Ese mismo año pasaba al Telekom como profesional, todo lo que un corredor tan joven alemán puede soñar. Crecía en el equipo, con corredores a su lado de la talla de Erik Zabel, del que se esperaba mucho en los rosas, Olaf Ludwig, Rolf Aldag o Udo Bolts. Con la llegada de Bjarne Riis, que había sido podio en 1995, se aseguraban un hombre para la general, y un Ullrich gregario debutaba en el Tour siguiente, para dejar boquiabiertos a todos. De él se sabía que era un gran contrarrelojista, había ganado a los superespecialistas teutones el año anterior en el campeonato nacional de contrarreloj, y que era un hombre capaz para casi cualquier terreno, pero que con 22 años y medio pudiera ser segundo en el Tour tras su compañero, haciendo unos pirineos prodigiosos sólo lo podían pensar sus fans más optimistas. Pero la Divina Providencia le había dado el don del talento. De ser una central nuclear, incapaz de atacar como los escaladores pero que machacaba con sus cambios de ritmo. Los mismos que utilizó para ganar el Tour de 1997 con una claridad meridiana que asombraba al mundo ciclista. Otro prodigio, otro corredor joven con todo que ganar, al más puro estilo francés de los 80, 23 años.


Pero a Jan no le gustaba el ciclismo. Lo hacía porque era lo que mejor se le daba, pero no tenía ninguna vocación por él. Por eso, llegaban los inviernos y en vez de apurar las comidas, de no descuidar su cuerpo ni su forma, no sólo engordaba varios kilos de más, sino que era asiduo a fiestas nocturnas, propias de su edad, pero impropias de un deportista de élite, y menos en un deporte como el ciclismo. La falta de personalidad en carrera, que le hacía apático en ocasiones le dejaba K.O. en el Tour que podría haber sido de la confirmación. Bajo la lluvia no fue capaz ni de utilizar a su equipo ni de sobreponerse, acabando con una pájara legendaria por no comer en el descenso. Y a partir de ahí, los problemas, y la colección de puestos de honor. Todos eran conscientes de que era el corredor con más clase del pelotón, pero no lograba sobreponerse a la presión, ni a su falta de preparación invernal. Las Navidades eran días de comidas exageradas y ningún hábito de entreno. Para una persona que no disfruta sobre la bicicleta, es difícil estar en los momentos en los que lo que cuenta es la fuerza de voluntad. Su enorme capacidad se fue diluyendo en acciones equivocadas, propias de un niño malcriado más que de un veinteañero serio. El positivo por anfetaminas fue la gota que colmó el vaso.

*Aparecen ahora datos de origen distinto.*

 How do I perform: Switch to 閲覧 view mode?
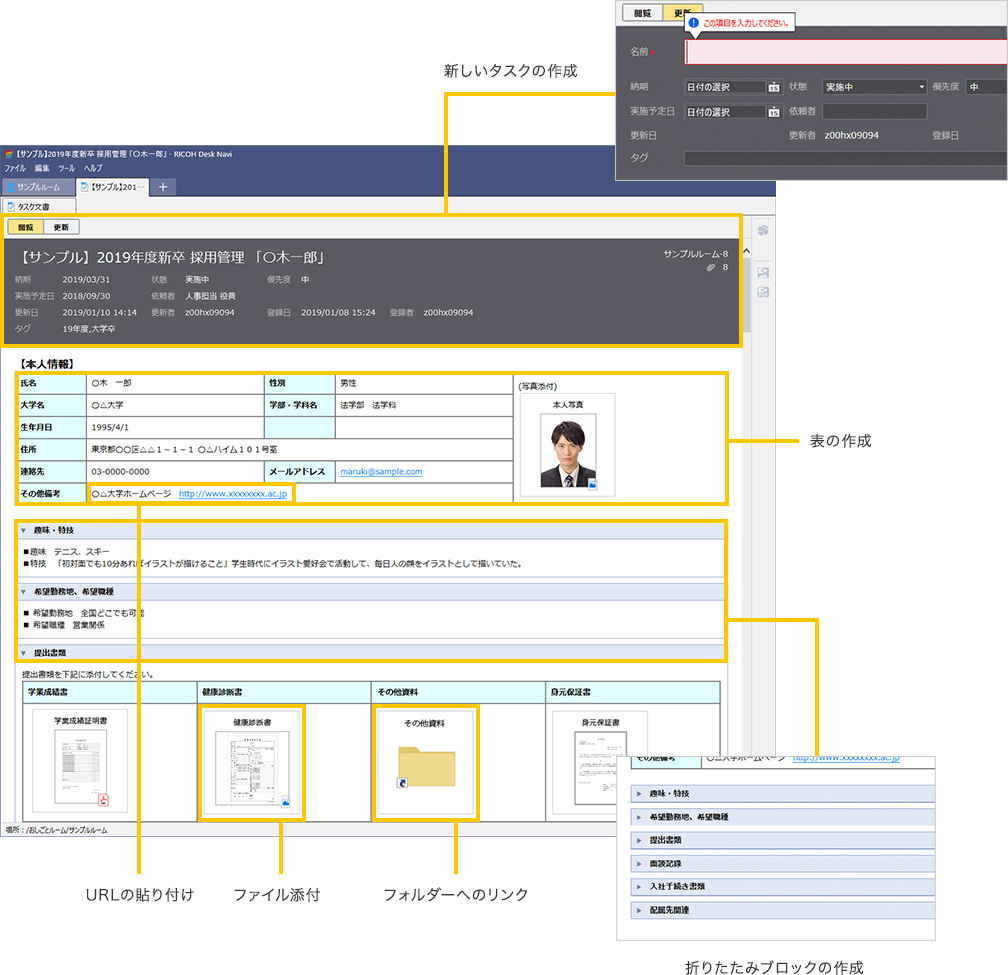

Además, su alter ego personal, el hombre que había vencido a la muerte, le ganaba en la carrera gracias a su mentalidad, a su poder de concentración y su profesionalidad. Lo que le habían inculcado a Jan de pequeño, que con trabajo se conseguía casi todo, se lo demostraba un representante de esos decadentes países capitalistas. Mientras él, que despreciaba todo lo que había vivido de juventud, tiraba sus enormes posibilidades en un cúmulo de grasas, fiestas, azúcares y debilidad. Y el final no podía estar lejos. Fue la Operación Puerto, como podía haber sido cualquier otra cosa. En este caso, las sombras llenan a un tipo vació, un juguete roto que pudo ser y no fue. Porque, y aunque tenga casi mejor palmarés que cualquier otro ciclista de su generación, ni eso lo es todo, ni es una ínfima parte de lo que podría haber conseguido, simplemente con un poco de esfuerzo, con unas Navidades controladas y con sentido de la profesionalidad. Y colorín colorado, este cuento, se ha acabado. La moraleja de esta historia es que en el ciclismo, como en todo, el trabajo al final es importante y determinante. Se puede ser un elegido y conseguirlo todo y se puede serlo y no conseguir más que oscuridad y condescendencia. Pero hay algo que pasa de un lado al otro, el trabajo duro, la profesionalidad.

Deseando que os haya gustado, no me falta más que desearos una Feliz Navidad y un próspero año nuevo!